La composition s’inspire directement du blason historique de la Biscaye et s’organise selon une hiérarchie stricte qui illustre la devise JEL (« Jaungoikoa eta Lege Zaharra », soit « Dieu et l’antique loi ») :
- Le fond rouge : Il représente le peuple basque et fait écho à la teinte de fond de l’écu de Biscaye.
- La croix diagonale verte (Croix de Saint-André) : Elle incarne la loi coutumière. Sa couleur verte renvoie directement au célèbre Chêne de Gernika, symbole des assemblées et des libertés locales. Elle rappelle aussi la légende médiévale de la bataille de Padura, où les Biscayens défirent les troupes castillanes.
- La croix blanche : Placée au sommet de la composition, elle représente Dieu et la foi chrétienne catholique.
La superposition des éléments exprime visuellement cette philosophie : la croix verte de la loi s’impose sur le fond rouge du peuple, tandis que la croix blanche de la foi surmonte l’ensemble. Les observateurs relèvent souvent des similitudes graphiques frappantes entre ce tracé et l’Union Jack britannique, la bannière du Royaume de Navarre ou encore le drapeau historique du 98e régiment d’infanterie français.
De la clandestinité à la reconnaissance officielle
La trajectoire historique de l’ikurriña s’accélère au début du XXe siècle. En 1927, le public international la découvre lors d’un spectacle de danse au Royal Albert Hall de Londres. Sous la Seconde République espagnole, sa diffusion devient massive. En 1936, le premier gouvernement autonome d’Euskadi déclare officiellement l’ikurriña comme le drapeau officiel du territoire. À cette occasion, les branches des croix sont élargies pour améliorer leur visibilité en mer lors des combats de la guerre civile.
La défaite des républicains en 1938 ouvre une période sombre. Le régime de Franco interdit l’ikurriña, qualifiée de symbole de trahison. Les autorités proscrivent même l’association des trois couleurs sur les vêtements. Pour contourner cette censure, les danseurs traditionnels rivalisent d’ingéniosité. Ils portent par exemple une tenue blanche, un béret rouge et une ceinture bleu-verdâtre, présentée comme bleue à la police mais interprétée comme verte par la population.
La résistance s’organise également par des actions militantes directes. Des citoyens suspendent des drapeaux aux câbles électriques ou les hissent sur les clochers des églises. Le 5 décembre 1976, un tournant décisif se produit lors d’un match de football historique. Les capitaines de la Real Sociedad et de l’Athletic Club Bilbao pénètrent ensemble sur la pelouse en brandissant l’ikurriña interdite. Face à la ferveur du stade, les forces de l’ordre n’interviennent pas, ouvrant la voie à sa légalisation officielle en 1977.
Un statut contrasté selon les territoires
Aujourd’hui, la situation administrative du drapeau Basque varie grandement d’une zone géographique à l’autre :
- La Communauté autonome du Pays basque : L’ikurriña y est le drapeau officiel depuis le statut d’autonomie de 1979. La législation espagnole impose sa présence aux côtés du drapeau national sur tous les édifices publics, ce qui suscite parfois des tensions locales.
- La Navarre : Depuis l’adoption d’une loi forale sur les symboles en 2003, les édifices publics ne peuvent arborer que les drapeaux officiels de la localité, de la Navarre, de l’Espagne et de l’Union européenne. L’usage de l’ikurriña y reste toléré uniquement lors des festivités locales.

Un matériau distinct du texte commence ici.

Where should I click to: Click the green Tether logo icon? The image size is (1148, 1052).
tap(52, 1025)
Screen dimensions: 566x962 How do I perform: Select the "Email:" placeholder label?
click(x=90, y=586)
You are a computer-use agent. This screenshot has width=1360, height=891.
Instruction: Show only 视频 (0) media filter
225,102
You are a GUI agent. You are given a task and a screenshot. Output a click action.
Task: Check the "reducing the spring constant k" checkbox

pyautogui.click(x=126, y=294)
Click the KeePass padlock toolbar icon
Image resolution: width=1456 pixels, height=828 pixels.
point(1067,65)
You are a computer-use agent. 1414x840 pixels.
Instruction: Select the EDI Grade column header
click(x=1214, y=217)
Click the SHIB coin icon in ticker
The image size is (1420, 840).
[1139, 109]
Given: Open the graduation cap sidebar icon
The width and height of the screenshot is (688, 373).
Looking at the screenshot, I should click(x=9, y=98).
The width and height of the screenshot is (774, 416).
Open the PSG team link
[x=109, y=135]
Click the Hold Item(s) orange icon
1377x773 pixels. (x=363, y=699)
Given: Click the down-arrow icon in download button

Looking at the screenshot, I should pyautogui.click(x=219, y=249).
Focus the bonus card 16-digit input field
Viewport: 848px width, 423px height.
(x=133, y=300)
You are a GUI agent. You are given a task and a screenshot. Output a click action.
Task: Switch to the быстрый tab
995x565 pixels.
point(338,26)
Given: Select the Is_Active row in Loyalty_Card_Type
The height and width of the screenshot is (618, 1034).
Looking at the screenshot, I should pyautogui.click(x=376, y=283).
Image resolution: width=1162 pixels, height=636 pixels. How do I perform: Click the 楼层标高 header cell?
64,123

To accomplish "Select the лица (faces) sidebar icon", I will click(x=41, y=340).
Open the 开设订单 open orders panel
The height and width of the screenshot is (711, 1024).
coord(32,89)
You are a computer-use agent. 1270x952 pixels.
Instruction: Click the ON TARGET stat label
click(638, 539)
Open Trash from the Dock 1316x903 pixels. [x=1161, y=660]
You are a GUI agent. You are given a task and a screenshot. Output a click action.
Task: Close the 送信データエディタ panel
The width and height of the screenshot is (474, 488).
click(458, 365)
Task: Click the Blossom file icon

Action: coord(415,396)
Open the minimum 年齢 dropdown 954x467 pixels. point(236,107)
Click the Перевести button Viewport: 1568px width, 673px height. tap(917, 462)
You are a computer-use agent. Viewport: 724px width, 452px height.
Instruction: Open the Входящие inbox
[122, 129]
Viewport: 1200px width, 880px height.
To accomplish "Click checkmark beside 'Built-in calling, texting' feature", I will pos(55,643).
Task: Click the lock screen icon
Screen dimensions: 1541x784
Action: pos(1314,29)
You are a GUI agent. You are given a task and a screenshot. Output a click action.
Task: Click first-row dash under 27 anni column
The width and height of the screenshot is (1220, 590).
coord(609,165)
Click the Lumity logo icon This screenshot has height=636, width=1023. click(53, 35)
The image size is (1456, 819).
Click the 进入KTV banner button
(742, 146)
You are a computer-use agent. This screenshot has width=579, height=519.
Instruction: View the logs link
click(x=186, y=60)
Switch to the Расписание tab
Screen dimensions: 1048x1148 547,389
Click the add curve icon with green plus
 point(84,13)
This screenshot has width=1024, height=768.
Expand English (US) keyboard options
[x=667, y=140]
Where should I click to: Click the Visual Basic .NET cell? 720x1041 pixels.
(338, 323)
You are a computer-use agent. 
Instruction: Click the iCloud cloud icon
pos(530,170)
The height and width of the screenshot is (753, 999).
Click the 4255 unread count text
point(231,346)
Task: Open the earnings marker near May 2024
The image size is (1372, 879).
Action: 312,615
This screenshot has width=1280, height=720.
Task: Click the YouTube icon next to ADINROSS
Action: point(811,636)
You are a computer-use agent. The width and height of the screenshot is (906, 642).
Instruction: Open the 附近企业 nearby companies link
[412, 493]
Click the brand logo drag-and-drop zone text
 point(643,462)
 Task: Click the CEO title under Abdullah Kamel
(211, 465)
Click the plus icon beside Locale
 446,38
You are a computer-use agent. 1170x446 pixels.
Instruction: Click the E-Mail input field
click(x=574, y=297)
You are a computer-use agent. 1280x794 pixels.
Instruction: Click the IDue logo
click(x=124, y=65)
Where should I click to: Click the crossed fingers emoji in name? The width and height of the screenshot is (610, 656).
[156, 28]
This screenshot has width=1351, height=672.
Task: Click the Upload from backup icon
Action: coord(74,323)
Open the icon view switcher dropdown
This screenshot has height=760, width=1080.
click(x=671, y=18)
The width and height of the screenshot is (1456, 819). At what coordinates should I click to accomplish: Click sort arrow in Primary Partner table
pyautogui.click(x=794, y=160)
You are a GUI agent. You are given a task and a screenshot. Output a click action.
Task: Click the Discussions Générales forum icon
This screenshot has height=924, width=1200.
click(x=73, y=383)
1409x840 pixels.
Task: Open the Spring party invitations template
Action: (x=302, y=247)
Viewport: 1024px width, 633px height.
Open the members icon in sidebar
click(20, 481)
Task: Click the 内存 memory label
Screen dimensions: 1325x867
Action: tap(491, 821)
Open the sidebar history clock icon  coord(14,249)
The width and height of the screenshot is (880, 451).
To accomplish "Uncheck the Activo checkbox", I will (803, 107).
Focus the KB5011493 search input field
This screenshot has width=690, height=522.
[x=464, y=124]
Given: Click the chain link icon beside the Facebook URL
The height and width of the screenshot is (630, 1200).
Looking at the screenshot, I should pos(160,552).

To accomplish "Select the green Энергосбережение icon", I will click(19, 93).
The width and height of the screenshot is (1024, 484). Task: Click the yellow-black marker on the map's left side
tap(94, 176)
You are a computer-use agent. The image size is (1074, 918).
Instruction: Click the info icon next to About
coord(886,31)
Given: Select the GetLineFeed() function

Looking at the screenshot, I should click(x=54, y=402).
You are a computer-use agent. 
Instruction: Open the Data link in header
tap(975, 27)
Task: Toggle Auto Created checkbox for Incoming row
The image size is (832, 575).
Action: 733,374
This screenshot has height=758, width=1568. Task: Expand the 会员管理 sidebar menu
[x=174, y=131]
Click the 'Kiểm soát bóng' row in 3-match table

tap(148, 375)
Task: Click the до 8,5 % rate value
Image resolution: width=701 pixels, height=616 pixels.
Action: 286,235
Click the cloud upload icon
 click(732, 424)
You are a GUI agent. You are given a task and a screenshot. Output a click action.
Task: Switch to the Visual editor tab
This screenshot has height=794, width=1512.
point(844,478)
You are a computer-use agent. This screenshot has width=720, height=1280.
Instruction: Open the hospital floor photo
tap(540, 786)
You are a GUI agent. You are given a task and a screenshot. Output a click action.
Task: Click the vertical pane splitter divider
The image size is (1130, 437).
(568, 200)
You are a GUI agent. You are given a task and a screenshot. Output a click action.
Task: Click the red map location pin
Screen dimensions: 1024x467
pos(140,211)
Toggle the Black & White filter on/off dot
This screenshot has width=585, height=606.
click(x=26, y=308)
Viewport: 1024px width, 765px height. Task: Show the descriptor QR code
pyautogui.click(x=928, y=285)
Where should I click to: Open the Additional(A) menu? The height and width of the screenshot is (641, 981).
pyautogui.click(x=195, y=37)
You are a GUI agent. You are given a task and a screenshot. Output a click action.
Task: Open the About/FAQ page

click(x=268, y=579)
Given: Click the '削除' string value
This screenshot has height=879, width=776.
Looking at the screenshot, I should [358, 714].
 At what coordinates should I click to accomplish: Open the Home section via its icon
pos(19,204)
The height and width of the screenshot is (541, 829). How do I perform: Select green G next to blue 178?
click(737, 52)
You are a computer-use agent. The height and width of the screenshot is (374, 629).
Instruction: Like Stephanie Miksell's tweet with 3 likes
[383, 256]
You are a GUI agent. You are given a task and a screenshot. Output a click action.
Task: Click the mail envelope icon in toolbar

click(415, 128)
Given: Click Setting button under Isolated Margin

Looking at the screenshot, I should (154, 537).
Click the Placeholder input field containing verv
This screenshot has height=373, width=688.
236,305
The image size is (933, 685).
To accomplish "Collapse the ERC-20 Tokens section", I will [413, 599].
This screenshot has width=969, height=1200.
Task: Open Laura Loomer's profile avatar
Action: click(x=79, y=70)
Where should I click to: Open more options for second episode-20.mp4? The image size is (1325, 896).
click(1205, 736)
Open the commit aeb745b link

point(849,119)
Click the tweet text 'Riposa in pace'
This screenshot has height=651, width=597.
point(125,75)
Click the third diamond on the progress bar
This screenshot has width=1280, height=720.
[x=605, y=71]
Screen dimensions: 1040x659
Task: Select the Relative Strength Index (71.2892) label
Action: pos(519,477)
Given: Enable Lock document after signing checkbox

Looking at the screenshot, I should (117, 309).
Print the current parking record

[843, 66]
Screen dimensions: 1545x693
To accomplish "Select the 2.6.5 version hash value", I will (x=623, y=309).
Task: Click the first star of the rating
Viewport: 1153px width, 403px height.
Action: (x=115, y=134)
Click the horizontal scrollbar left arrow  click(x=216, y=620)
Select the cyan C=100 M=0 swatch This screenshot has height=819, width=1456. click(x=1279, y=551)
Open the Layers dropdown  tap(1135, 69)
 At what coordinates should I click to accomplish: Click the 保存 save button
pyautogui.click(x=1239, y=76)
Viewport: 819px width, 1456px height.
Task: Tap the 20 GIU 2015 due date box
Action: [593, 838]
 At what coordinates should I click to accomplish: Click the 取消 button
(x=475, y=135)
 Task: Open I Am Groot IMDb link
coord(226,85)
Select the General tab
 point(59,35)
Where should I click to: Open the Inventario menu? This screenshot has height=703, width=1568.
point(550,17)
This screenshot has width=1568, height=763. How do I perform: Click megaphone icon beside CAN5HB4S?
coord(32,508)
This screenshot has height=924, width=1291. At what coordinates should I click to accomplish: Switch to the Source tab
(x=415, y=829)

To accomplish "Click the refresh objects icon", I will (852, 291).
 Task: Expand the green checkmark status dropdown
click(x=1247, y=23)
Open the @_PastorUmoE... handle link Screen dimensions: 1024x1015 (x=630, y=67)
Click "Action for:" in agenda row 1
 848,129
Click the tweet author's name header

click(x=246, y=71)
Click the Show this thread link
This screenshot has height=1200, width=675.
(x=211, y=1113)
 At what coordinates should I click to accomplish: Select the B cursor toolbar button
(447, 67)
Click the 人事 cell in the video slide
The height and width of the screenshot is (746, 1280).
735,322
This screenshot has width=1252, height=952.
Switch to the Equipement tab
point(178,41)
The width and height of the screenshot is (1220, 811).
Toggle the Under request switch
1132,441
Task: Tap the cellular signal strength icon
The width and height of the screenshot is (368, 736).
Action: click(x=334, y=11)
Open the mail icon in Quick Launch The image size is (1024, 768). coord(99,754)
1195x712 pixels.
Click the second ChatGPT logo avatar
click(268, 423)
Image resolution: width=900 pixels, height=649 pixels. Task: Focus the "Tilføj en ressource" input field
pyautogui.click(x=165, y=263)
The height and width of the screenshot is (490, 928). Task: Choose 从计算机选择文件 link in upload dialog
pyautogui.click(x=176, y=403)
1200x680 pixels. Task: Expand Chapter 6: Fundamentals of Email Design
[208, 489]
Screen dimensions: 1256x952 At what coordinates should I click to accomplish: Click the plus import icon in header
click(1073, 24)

- Le Pays basque français : Aucun texte de loi ne régit l’usage du pavillon. Il flotte de manière informelle sur de nombreuses mairies et monuments historiques, à l’image du château de Mauléon.
- Saint-Pierre-et-Miquelon : L’archipel français d’outre-mer intègre l’ikurriña sur son drapeau local pour rendre hommage aux marins et colons basques installés sur l’île depuis le XVIe siècle.
Sur le plan culturel, l’ikurriña s’affiche fièrement lors des grands rassemblements, des compétitions de pelote basque ou des rencontres de rugby. Elle coexiste parfois avec l’Arrano Beltza, l’aigle noir sur fond jaune prisé par les mouvements révolutionnaires. Symbole d’unité et de mémoire partagée, l’ikurriña continue de faire vibrer le cœur de sa communauté sur tous les continents.